(RECORD EXTRACTS begins)
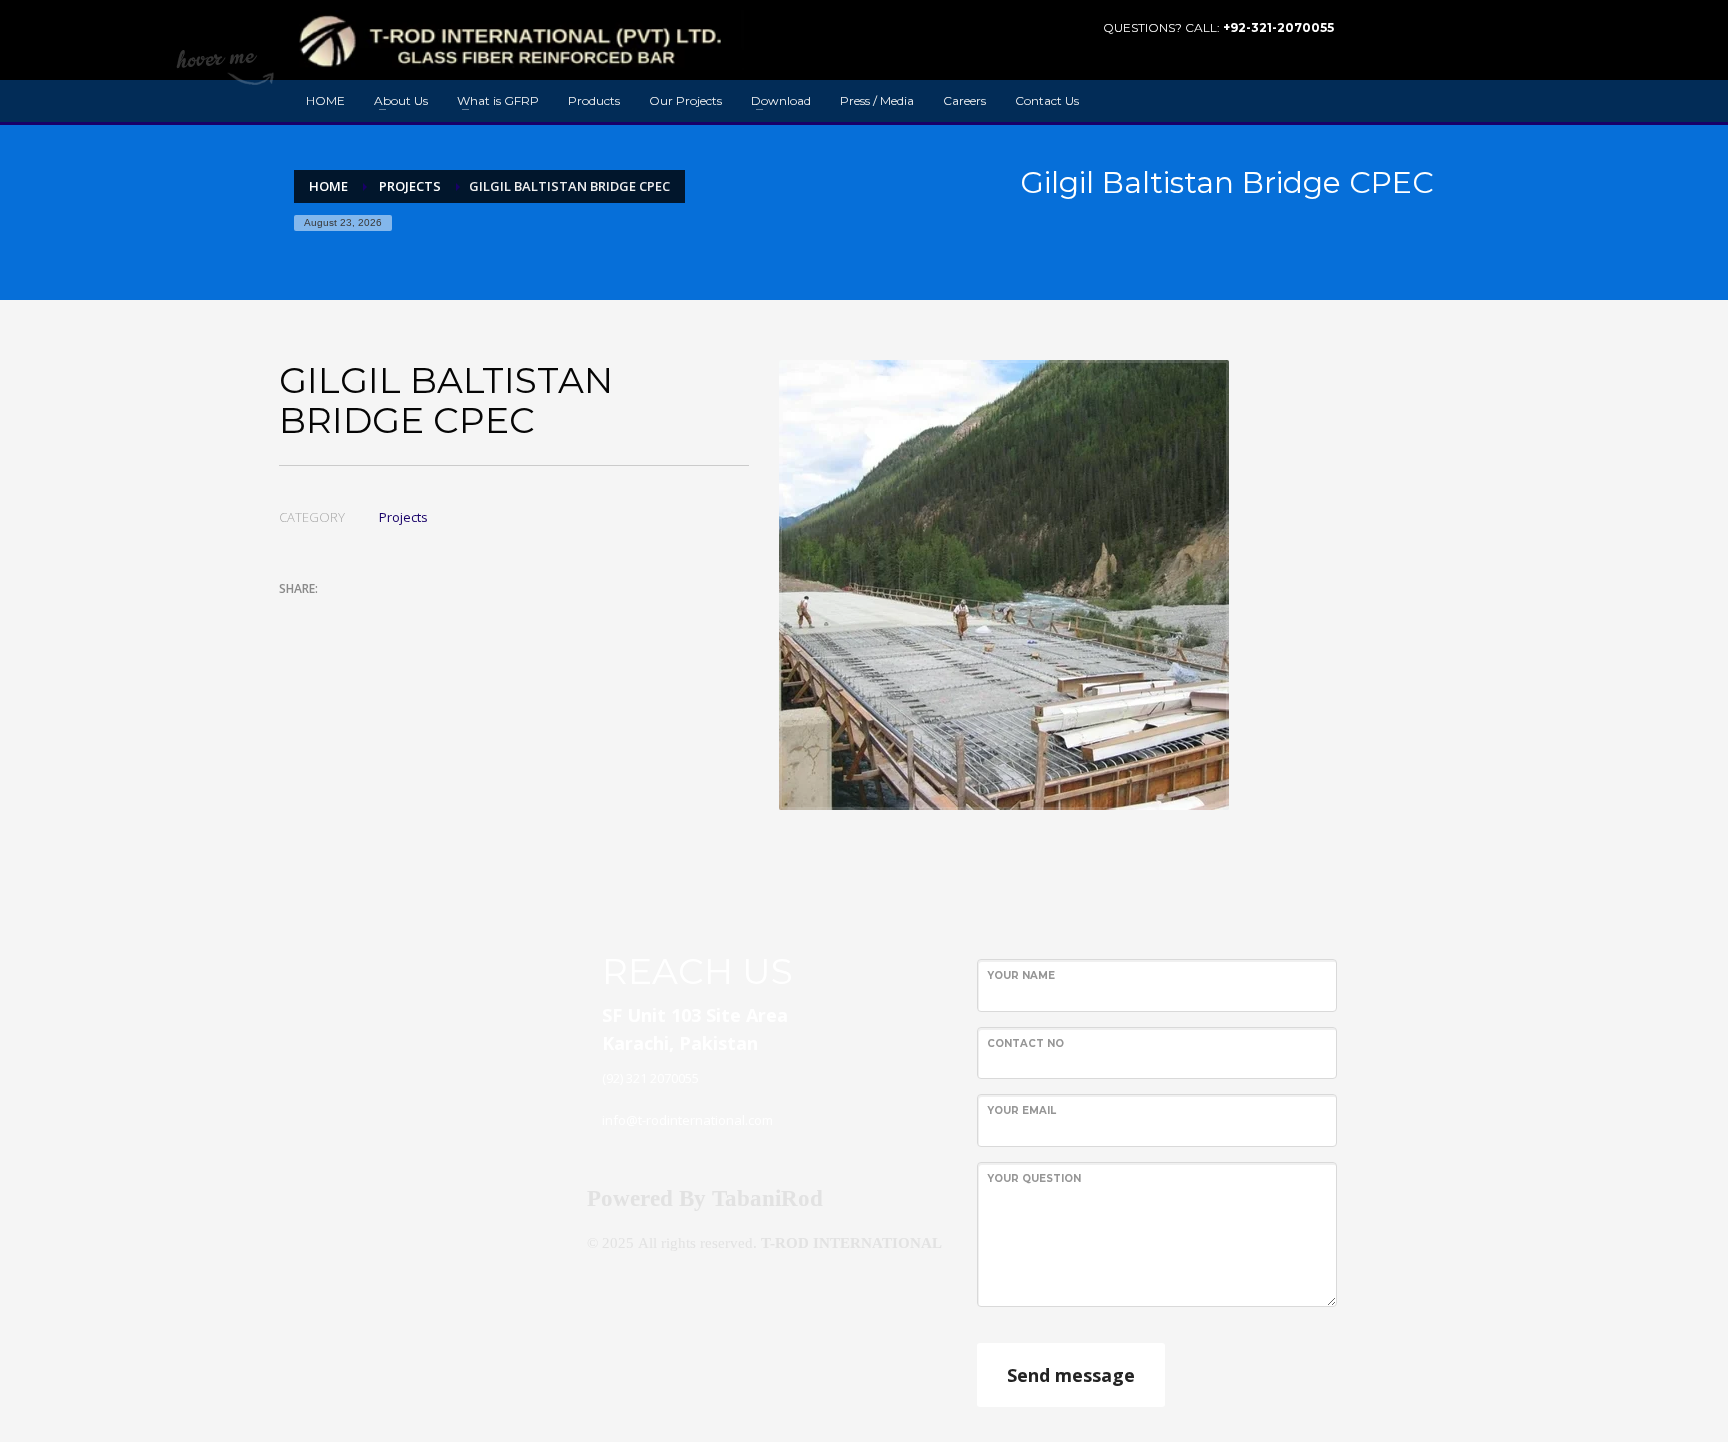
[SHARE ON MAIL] (434, 615)
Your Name (1021, 975)
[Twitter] (1419, 28)
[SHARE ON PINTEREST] (399, 615)
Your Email (1021, 1110)
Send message (1071, 1375)
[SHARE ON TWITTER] (294, 616)
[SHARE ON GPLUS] (364, 615)
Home (328, 186)
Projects (410, 186)
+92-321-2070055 (1278, 27)
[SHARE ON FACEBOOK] (329, 615)
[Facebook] (1389, 28)
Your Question (1034, 1178)
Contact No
(RECORD EXTRACTS ends)
* **WHAT YOU SHOULD DO**
Copy each line of the records above that carries the word "SHARE".

* **TASK RESULT**
[SHARE ON MAIL] (434, 615)
[SHARE ON PINTEREST] (399, 615)
[SHARE ON TWITTER] (294, 616)
[SHARE ON GPLUS] (364, 615)
[SHARE ON FACEBOOK] (329, 615)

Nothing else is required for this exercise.